In a population-based case–control study conducted in Sweden between 1999 and 2002 (910 cases, 1016 controls), neither mobile-phone use nor cordless-phone use was significantly associated with risk of NHL overall, nor for the B-cell subtype in particular (90% of the cases) (Hardell et al., 2005; Table 2.19). High odds ratios were reported for some categories of use of cordless phones for T-cell lymphomas, based on very small numbers. Cases in this study were diagnosed between the ages of 18 and 74 years. Males and females were included, but the main results concerning mobile-phone use were presented for both sexes combined.

A population-based case–control study of NHL conducted in the USA between 1998 and 2000 (551 cases, 462 controls) also reported predominantly null findings (Linet et al., 2006; Table 2.19). Several exposure metrics of mobile-phone use were presented (latency, duration, amount of exposure), but overall there was no consistent trend in risk. Risk of NHL was not associated with minutes per week of use of mobile telephones, duration of use, cumulative lifetime use, nor year of first use. The incidence of NHL was elevated among men who had used cell phones for > 8 years (OR, 2.4; 95% CI, 0.8–7.0, based on 17 cases).

(a) Cancer of the breast

[There was little information concerning mobile-phone use and risk of breast cancer.] Breast cancer did not occur more often than expected based on incidence rates in the general population in a cohort of 65 542 Danish female mobile-phone subscribers followed from as early as 1982 until 1995 (Schüz et al., 2006c; Table 2.18).

(b) Cancer of the skin

In a case–control study of cutaneous melanoma in the head and neck region (347 cases, 1184 controls), Hardell et al. (2011b) reported no overall association with use of mobile phones (OR, 1.0; 95% CI, 0.7–1.3, based on 223 cases) or cordless phones (OR, 0.9; 95% CI, 0.6–1.2, based on 138 cases), nor among those with heavier use. Use of cordless phones, but not mobile phones, was associated with an increased risk of melanoma in the temporal region, cheek, and ear for the group with 1–5 year latency among those with heavier use (OR, 2.1; 95% CI, 1.1–3.8 for > 365 cumulative hours, based on 21 cases). [The overall pattern in the data pointed more in the direction of no effect. The odds ratio mentioned in the Abstract for the latency period of 1–5 years did not match that in Table 2 of the published manuscript regarding mobile-phone use.]
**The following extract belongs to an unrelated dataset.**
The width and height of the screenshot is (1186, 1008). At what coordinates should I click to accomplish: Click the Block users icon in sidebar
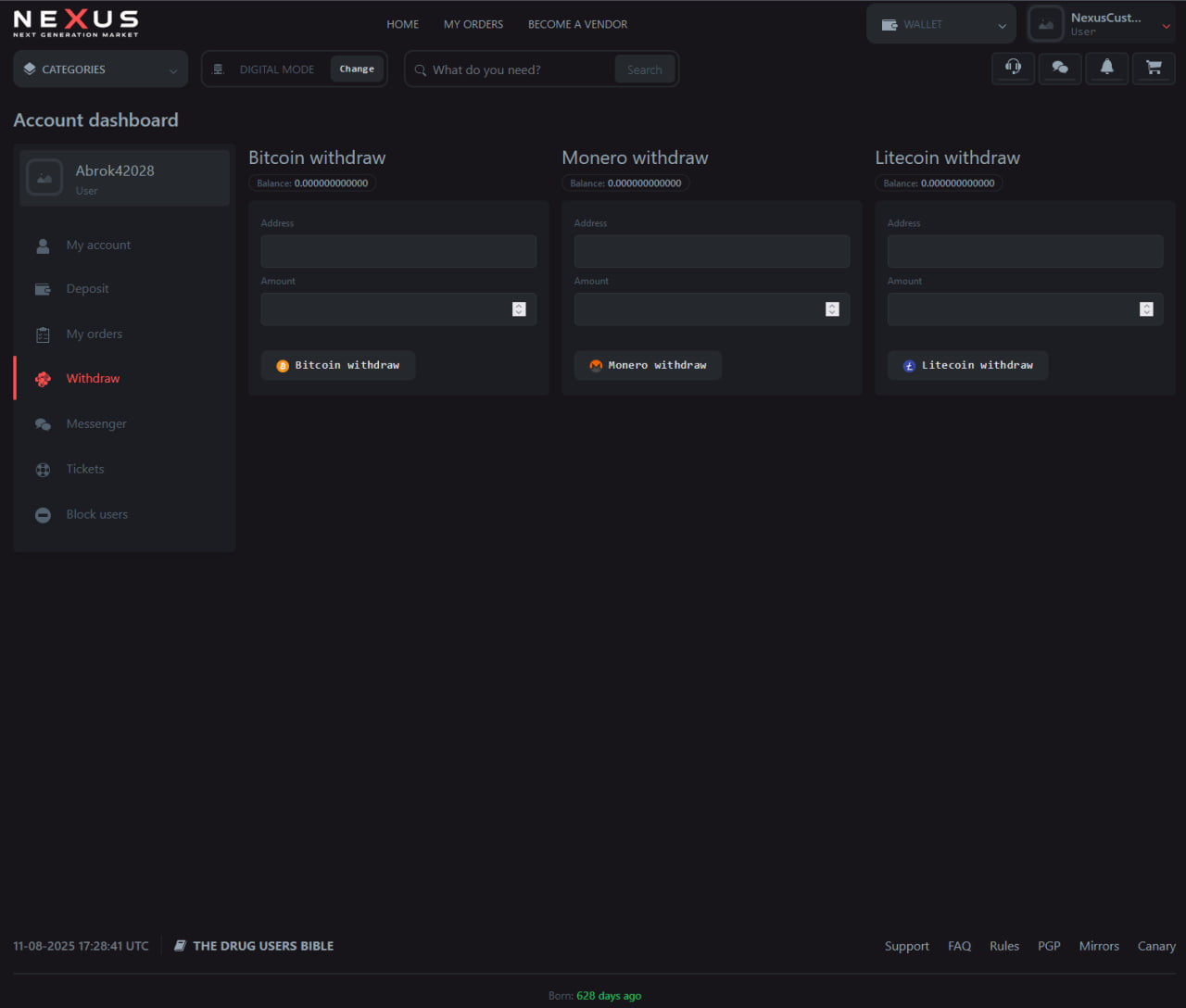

[To date, there have been no studies of non-melanoma skin cancer in relation to mobile-phone use.]

(c) Other cancer sites

Subscribers to mobile-phone services in Denmark followed from as early as 1982 until 2002 did not show significantly elevated incidence rates of cancers of the lung, larynx, bladder, buccal cavity, oesophagus, liver, uterine cervix, stomach, kidney, pancreas, prostate or other sites, relative to the incidence rates in the Danish general population (Schüz et al., 2006c).